Decision Date31 January 1891
Citation26 N.E. 343,124 N.Y. 156
PartiesDUVAL v. WELLMAN.
CourtNew York Supreme Court

OPINION TEXT STARTS HERE

Appeal from an order of the General Term of the Court of Common Pleas of the city of New York, which reversed an order of the General Term of the City Court, which reversed an order of the Special Term of said court, which denied a motion for a new trial.

The N. Y. city court held that plaintiff could not recover (15 State Rep. 384). The general term held the contrary on grounds similar to those stated in the following opinion of the court of appeals (15 State Rep. 404).

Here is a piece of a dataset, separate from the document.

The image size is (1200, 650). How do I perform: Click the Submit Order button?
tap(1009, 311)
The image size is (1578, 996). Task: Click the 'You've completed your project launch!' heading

The N. Y. common pleas, at general term, on appeal reversed the decision in plaintiff's favor, on the ground that plaintiff was in pari delicto (16 State Rep. 607). Further facts appear in the opinion.

William H. Mundy, for appellant.

R. W. Newhall, for respondent.

BROWN, J.

The record before us does not contain the pleadings, and we are not informed of the grounds upon which the plaintiff therein based his right to recover. The case has, however, been disposed of in defendant's favor in the court below, on the ground that the contract between the parties upon which the money was paid was illegal, and that the plaintiff's assignor was particeps criminis and equal in guilt with the defendant. But whether the cause of action was based upon the contract, or upon the illegality of the contract, and in disaffirmance thereof, does not appear.

The questions discussed in the lower courts have, however, been regarded as of sufficient importance to receive the consideration of this court, and, as they were the only ones discussed at our bar, we may confine our observations to them without regard to the particular issue made by the pleadings.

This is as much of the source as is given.